Le réveil strident hurle à six heures précises, brisant le silence comme une alarme de fin du monde.
Je sursaute, le souffle court, les yeux grands ouverts, encore embués de rêves agités. Mon cœur cogne contre ma cage thoracique avec une violence presque douloureuse.

Un plafond blanc. Une chambre impersonnelle. Un lit inconnu.

Puis la mémoire revient, implacable.

Ashford.
Alisson McKenzie.
Mission.

Je me redresse lentement, chaque geste chargé de la lourdeur d’une nuit sans repos. Mes pieds effleurent le parquet glacé. Je reste là un moment, dans le silence gris du matin, à tenter de calmer la tempête en moi.

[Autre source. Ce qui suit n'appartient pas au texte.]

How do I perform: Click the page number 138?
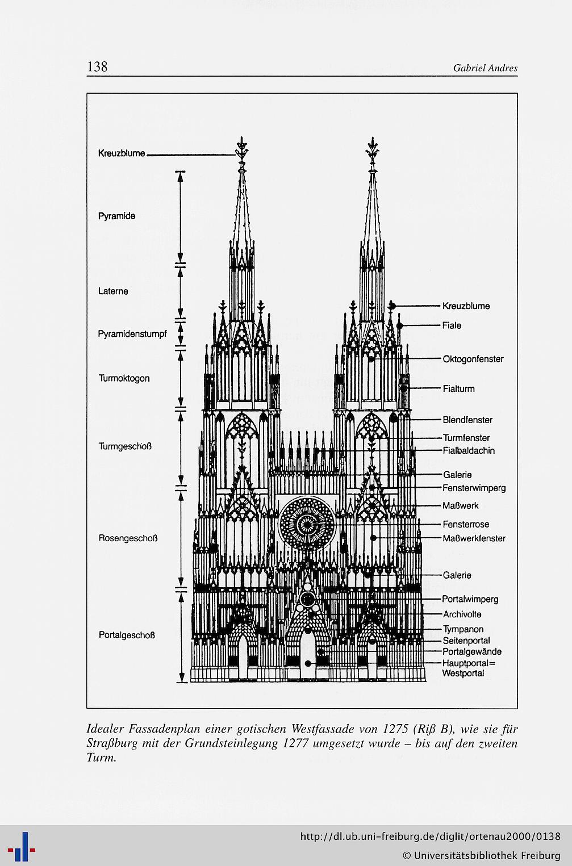tap(98, 66)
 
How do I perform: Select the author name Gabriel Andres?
tap(485, 68)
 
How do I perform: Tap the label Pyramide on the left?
tap(117, 216)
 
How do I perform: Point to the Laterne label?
tap(113, 291)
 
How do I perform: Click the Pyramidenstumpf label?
tap(132, 334)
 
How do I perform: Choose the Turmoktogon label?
tap(124, 378)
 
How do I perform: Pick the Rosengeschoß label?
tap(128, 538)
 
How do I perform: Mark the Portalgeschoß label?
tap(127, 635)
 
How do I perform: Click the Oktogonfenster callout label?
tap(473, 359)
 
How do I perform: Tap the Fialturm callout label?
tap(459, 388)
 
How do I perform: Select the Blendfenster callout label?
tap(467, 420)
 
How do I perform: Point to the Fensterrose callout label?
tap(466, 524)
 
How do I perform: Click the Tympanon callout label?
tap(464, 629)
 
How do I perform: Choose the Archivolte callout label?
tap(462, 614)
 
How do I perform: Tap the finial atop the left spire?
tap(242, 152)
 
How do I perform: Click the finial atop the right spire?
tap(373, 152)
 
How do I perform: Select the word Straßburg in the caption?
tap(112, 743)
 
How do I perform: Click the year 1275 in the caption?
tap(396, 729)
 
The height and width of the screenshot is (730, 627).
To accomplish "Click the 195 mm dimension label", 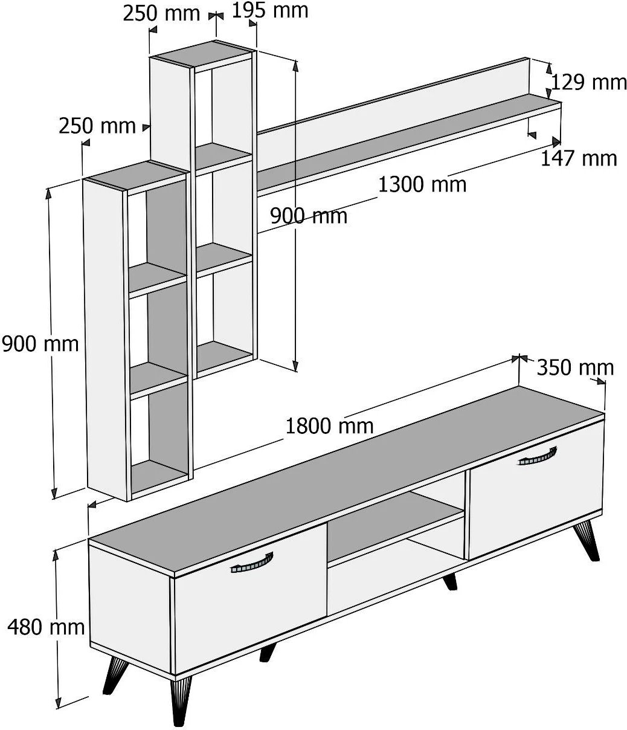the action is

C’est aujourd’hui. Le début de tout.

Je me lève, croise mon reflet dans le miroir posé contre le mur : yeux artificiellement sombres grâce aux lentilles, peau pâle, traits tirés. Je m'observe longuement, essayant de trouver Alisson dans les contours de mon visage.

Je choisis mes vêtements avec soin. Un jean brut, un sweat-shirt gris, des baskets défraîchies. L’uniforme de la banalité. Il ne faut ni briller, ni disparaître. Il faut exister juste assez.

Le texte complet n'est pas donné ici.